Yes, we have a Chaldean Catholic priest here who regularly invites an Assyrian priest to join him in concelebrating the Qorbono . . . He used to celebrate in the school chapel of a Ukrainian Basilian high school and he told me how shocked the Basilians appeared when he told them that “Nestorius was a member of the Basilian Order . . .” 😉

It is interesting that the Assyrian Church repudiates the term “Nestorian” and even condemns “Nestorianism” itself. They do, of course venerate the “Greek Doctors, Sts. Nestorius, Theodore of Mopsuestia and Diodore of Tarsus.”

Roman Catholic historians commenting on the Assyrians have said in the past that the Assyrians would have to “prune” the name of Nestorius from their calendar upon their “return to the Catholic Church.”

Today, however, there is a movement to rehabilitate Nestorius based on his statements from his Libyan retreat where he was supposed to have affirmed that his faith was that of St Flavian of Constantinople (also regarded with suspicion by the Miaphysites for his “Nestorianizing tendencies”).
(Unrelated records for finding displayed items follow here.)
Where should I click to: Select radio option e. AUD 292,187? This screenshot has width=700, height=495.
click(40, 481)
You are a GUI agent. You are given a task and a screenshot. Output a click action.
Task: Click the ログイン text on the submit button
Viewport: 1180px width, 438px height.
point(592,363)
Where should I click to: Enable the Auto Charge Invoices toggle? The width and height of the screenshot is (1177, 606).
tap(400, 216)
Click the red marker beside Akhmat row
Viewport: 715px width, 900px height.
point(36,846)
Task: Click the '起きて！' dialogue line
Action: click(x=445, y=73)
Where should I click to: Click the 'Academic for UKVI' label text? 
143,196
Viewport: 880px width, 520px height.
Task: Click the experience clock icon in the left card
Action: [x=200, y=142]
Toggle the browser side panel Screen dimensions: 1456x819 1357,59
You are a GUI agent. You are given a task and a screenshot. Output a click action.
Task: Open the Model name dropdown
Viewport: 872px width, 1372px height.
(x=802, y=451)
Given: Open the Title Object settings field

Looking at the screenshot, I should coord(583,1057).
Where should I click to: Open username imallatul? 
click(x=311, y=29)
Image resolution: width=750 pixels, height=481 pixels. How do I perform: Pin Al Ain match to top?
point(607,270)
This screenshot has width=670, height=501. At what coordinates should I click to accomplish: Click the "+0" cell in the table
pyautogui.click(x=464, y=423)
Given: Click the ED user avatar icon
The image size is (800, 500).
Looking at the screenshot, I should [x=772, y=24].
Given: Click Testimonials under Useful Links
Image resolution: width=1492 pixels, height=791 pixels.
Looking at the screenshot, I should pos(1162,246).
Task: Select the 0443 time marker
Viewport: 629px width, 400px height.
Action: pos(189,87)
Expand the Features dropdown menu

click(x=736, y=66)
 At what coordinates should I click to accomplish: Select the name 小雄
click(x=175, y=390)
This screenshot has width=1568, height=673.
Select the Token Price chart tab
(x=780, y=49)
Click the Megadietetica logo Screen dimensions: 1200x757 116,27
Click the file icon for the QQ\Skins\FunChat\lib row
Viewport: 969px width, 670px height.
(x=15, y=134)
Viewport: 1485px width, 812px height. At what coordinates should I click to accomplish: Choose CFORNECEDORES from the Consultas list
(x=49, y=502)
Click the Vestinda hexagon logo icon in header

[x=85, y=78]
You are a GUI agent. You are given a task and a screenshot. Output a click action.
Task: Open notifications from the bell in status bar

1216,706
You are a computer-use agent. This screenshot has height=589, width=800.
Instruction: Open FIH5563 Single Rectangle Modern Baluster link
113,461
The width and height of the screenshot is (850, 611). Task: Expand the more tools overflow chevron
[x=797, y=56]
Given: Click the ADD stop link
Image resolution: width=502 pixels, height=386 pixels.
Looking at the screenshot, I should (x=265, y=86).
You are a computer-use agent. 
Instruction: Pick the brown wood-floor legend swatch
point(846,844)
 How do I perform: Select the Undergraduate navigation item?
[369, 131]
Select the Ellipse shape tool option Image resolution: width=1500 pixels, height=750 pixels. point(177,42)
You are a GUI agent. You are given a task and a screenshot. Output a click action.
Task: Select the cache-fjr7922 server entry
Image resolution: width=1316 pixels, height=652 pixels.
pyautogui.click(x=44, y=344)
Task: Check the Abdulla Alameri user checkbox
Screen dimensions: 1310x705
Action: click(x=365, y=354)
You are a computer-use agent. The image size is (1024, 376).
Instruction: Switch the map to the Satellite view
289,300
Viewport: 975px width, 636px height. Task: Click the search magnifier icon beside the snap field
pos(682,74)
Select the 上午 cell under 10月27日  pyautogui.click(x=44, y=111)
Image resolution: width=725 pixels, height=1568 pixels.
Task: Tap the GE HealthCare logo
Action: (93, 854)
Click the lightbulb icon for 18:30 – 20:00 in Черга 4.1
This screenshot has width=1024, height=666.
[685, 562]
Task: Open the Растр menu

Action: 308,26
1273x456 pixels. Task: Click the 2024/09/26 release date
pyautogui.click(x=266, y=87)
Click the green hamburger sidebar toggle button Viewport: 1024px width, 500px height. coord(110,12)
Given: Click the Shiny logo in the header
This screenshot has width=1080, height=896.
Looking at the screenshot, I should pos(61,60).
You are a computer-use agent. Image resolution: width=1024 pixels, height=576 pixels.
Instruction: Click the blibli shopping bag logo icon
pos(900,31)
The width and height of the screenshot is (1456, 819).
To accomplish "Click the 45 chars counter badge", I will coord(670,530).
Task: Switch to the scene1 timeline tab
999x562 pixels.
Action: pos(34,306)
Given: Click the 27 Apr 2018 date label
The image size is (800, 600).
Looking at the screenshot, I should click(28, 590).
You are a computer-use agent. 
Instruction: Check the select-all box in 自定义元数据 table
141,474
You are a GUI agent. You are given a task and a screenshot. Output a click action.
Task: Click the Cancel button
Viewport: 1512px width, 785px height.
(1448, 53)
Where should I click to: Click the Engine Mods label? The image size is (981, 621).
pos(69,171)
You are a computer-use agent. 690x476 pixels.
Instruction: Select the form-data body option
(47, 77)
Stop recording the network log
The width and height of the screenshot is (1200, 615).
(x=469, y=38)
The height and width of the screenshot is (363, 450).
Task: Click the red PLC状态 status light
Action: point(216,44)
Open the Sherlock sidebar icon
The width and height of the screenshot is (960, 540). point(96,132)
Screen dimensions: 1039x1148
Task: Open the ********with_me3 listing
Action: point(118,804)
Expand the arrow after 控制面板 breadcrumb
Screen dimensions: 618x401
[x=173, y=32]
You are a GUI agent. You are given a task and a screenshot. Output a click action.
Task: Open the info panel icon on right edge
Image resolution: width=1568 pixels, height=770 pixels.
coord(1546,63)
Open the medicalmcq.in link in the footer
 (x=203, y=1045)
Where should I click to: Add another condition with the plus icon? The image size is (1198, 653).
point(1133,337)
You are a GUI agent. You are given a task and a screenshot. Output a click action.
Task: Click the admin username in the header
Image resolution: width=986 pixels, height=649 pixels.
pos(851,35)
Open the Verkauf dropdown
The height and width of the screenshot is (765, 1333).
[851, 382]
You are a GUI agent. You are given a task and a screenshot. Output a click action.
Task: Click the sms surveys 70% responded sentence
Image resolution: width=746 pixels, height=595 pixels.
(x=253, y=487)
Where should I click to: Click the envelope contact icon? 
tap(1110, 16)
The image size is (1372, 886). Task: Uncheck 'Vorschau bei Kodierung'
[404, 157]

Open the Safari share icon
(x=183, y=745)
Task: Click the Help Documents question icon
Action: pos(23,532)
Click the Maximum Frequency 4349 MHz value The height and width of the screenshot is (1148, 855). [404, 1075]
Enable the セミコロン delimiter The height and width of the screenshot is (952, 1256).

The Egyptian Copts also removed a liturgical term of condemnation of Pope St Leo from their services in the same ecumenical spirit.

And, although this has no bearing on anything, I have a Miaphysite icon of St Dioscoros, Pope of Alexandria on papyrus paper . . .

When I bought it at a bookstore of a Coptic Orthodox Church I was visiting, the two Copts manning the store asked me what my Church was. When I told them, they appeared initially shocked that I would be interested in St Dioscoros but then they smiiled and said, “But we live in ecumenical times, don’t we?”